Tihany – who made his name designing spaces at luxurious and iconic hotels, restaurants and resorts across the globe, including The Beverly Hills Hotel, Belmond Hotel Cipriani and The Oberoi New Delhi – will be bringing his own sense of design to Cunard’s distinctly British heritage.
The challenge – as Cunard’s brand director, Lee Powell, admits – “is to design a ship that is distinctly Cunard and that will remain relevant for luxury consumers in 2022”.
He adds: “The tension between old and new is a healthy one, and one that the brand has managed successfully over its 178-year history. We’re confident that the fourth ship will become the perfect exemplar of Cunard for 2022.”
A new approach
In today’s competitive landscape, more and more cruise lines are attempting to highlight the uniqueness of their design and brand, as they seek to attract more of the lucrative new-to-cruise market.
Take, for example, Virgin Voyages, which is launching its debut vessel – Scarlet Lady – in 2020. Much has been made of its arrival in the cruise industry and there is plenty of anticipation as the countdown to Scarlet Lady’s inaugural sailing begins.
The firm is working with a number of designers as part of the Virgin Voyages Creative Collective, including some who have never before been involved with cruise ship design. British designer Tom Dixon, the brains behind Scarlet Lady’s Mexican restaurant and Richard’s Rooftop – a private lounge – said last year: “It seems risky to use designers who have never been on a cruise before, but it makes complete sense. The obvious thing to do would be to go to experts in cruise design. I like that Virgin didn’t do that.”
There’s also been plenty of talk about Celebrity Edge, Celebrity Cruises’ newest addition to its fleet, launched late last year.
Renowned interior designer Kelly Hoppen was brought on board – pardon the pun – to design the suites and staterooms, as well as The Retreat, a private sanctuary for suite-class guests. And, of course, there is the Magic Carpet, the cantilevered floating platform that has caused such a stir in the industry.

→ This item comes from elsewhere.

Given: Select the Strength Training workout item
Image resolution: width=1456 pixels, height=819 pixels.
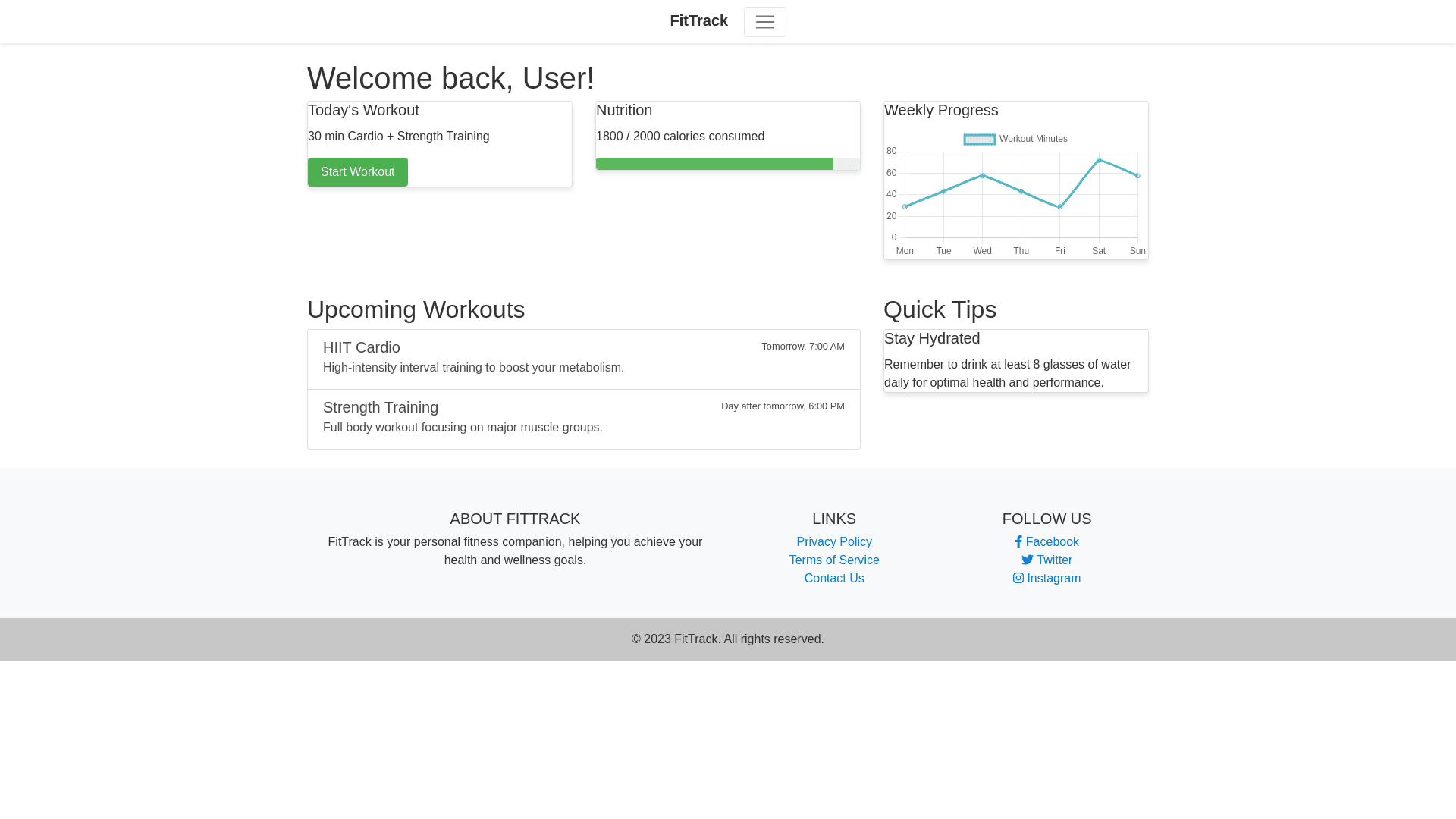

The company’s director of sales, Claire Stirrup, explains: “Kelly Hoppen had never cruised before taking on this challenge. Her style and aesthetic are a perfect fit for our brand and our collaboration will forever change what our guests expect from a Celebrity ship.
“The Magic Carpet began as a practical design-led solution to an important part of the guest experience – transferring to a launch when in a port where the ship cannot berth. We designed an amazing space that can be used throughout the day and our design teams – who love a challenge – thought, ‘why not have it move’. It is an architectural marvel and a feature that’s really caught people’s imagination.”
P&O Cruises is also taking things that one step further with new ship Iona, launching next year. P&O Cruises president Paul Ludlow explained last year: “Iona will offer holidays to a whole new contemporary generation who appreciate the intricacies of great design and extraordinary spaces for eating, drinking, dancing and relaxing.”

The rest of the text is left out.